Let's dream a little.

And what if JSON was included in the standard library of the new standard C ++? What if it were written in terms of C ++ 11 \ 14 and without the requirements of backward compatibility with the old language standards? What if the syntax of this module would be tried to be as close as possible to JSON's native use “a la Javascript”, but at the same time keep the C ++ spirit (efficiency, minimum memory consumption, compatibility with STL)? What if it could be included in the project with one person and not worry about its assembly and linking? How would it all look and work?

And we have the answer to this question! Let's look at the JSON-library for C ++ written in accordance with all these principles, well, and generally written by people for people, and not strangers for predators, as is usually the case.


So, let us have to create such a JSON object here:

{ "name": "Habrahabr", "nothing": null, "answer": { "everything": 42 }, "companies": ["Infopulse", "TM"], "user": { "name": "tangro", "active": true } } 


Let's take and create!


We download github.com/nlohmann/json/blob/master/src/json.hpp , we include it in the cpp-file.

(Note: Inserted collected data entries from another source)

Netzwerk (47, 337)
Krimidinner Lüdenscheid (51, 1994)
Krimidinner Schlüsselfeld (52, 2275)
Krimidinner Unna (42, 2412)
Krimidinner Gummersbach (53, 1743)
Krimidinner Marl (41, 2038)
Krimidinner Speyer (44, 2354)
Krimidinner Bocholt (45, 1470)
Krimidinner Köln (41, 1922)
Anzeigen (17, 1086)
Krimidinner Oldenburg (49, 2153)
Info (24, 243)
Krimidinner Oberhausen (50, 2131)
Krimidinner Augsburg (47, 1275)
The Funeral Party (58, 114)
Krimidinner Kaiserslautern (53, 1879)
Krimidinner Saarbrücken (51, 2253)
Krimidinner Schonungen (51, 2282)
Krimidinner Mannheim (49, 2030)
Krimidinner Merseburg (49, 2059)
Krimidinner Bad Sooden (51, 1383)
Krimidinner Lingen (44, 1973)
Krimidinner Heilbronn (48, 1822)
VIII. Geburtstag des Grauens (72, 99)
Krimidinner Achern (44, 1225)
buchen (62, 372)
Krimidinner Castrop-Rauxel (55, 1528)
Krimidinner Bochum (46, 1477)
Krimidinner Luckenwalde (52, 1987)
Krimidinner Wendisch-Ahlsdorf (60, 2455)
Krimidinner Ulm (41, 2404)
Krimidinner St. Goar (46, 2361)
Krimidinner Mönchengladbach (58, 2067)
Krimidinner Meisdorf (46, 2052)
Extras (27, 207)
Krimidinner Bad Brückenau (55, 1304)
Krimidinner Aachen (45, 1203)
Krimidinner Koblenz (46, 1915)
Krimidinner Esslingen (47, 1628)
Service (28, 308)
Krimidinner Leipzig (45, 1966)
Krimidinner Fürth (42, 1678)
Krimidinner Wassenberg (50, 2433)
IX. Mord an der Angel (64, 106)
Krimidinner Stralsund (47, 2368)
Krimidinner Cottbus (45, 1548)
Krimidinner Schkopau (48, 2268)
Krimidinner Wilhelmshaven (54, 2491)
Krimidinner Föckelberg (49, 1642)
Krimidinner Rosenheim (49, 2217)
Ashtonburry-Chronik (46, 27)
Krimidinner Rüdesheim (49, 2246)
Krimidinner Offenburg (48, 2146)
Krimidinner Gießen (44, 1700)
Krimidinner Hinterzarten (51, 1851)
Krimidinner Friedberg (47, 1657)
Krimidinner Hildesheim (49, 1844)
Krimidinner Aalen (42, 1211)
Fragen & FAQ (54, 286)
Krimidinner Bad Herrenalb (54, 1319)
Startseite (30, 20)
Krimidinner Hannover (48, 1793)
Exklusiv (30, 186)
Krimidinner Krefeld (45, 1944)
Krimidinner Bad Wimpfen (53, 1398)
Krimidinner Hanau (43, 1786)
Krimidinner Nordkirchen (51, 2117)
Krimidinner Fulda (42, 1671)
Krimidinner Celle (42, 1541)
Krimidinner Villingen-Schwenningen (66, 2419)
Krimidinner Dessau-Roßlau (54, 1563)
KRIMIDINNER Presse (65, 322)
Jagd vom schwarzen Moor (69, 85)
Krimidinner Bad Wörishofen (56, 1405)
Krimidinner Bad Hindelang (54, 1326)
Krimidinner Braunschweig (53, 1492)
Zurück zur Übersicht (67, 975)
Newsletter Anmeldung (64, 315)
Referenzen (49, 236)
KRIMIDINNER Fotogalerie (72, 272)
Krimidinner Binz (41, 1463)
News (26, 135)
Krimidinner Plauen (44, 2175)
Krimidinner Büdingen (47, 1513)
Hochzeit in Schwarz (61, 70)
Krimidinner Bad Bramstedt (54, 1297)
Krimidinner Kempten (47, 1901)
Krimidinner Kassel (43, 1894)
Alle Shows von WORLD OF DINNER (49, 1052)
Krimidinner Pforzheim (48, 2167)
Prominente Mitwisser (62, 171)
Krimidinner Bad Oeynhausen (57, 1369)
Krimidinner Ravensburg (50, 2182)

 #include "json.hpp" using json = nlohmann::json; 

 //   JSON- json j; 


 //  ,     std::string j["name"] = "Habrahabr"; 


 //     j["nothing"] = nullptr; 


 //     j["answer"]["everything"] = 42; 


 //    (   std::vector<std::string>) //   -    j["companies"] = { "Infopulse", "TM" }; 


 //     -         ""-"" j["user"] = { {"name", "tangro"}, {"active", true} }; 


By the way, using the latest feature, instead of all this you could write object creation very similar to the JSON format itself:

 json j2 = { {"name", "Habrahabr"}, {"nothing", nullptr}, {"answer", { {"everything", 42} }}, {"companies", {"Infopulse", "TM"}}, {"user", { {"name", "tangro"}, {"active", true} }} } 


So, where are all these fancy C ++ 11 chips?


And here they are.

 //      json j = "{ \"active\": true, \"pi\": 3.141 }"_json; 


 //  raw string json j = R"( { "active": true, "pi": 3.141 } )"_json; 


 //  auto auto j = json::parse("{ \"active\": true, \"pi\": 3.141 }"); 


 //  range-based for for (auto element : j) { std::cout << element << '\n'; } 


So, okay, I am an adherent of the "classic" style, show me compatibility with STL



 //  ,  "- std::vector" json j; j.push_back("foo"); j.push_back(1); j.push_back(true); 


 //  ,  "- std::map" json o; o["foo"] = 23; o["bar"] = false; 


 //   if (o.find("foo") != o.end()) { //  } 


 //    for (json::iterator it = j.begin(); it != j.end(); ++it) { std::cout << *it << '\n'; } 


 //   []   at(),  std::string const std::string tmp = j[0]; j[1] = 42; bool foo = j.at(2); 


 //      j.size(); // 3  j.empty(); // true  false j.type(); // json::value_t::array j.clear(); //  


 //    std::string s = j.dump(); 


Well, there is still support for creating JSON from any STL containers (std :: array, std :: vector, std :: deque, std :: forward_list, std :: list, std :: set, std :: multiset, std: : unordered_set, std :: unordered_multiset). For linearly ordered and ordered associative containers, the order of the elements will be preserved; for unordered-associative containers, of course, no.

So, almost convinced


And there is also a 100% test library coverage and a guarantee of the absence of memory leaks from Valgrind.

That's all.


In general, I understand that this is “just one more library for supporting JSON,” and in fact it is no different from a million others. But how is it still convenient to work with her!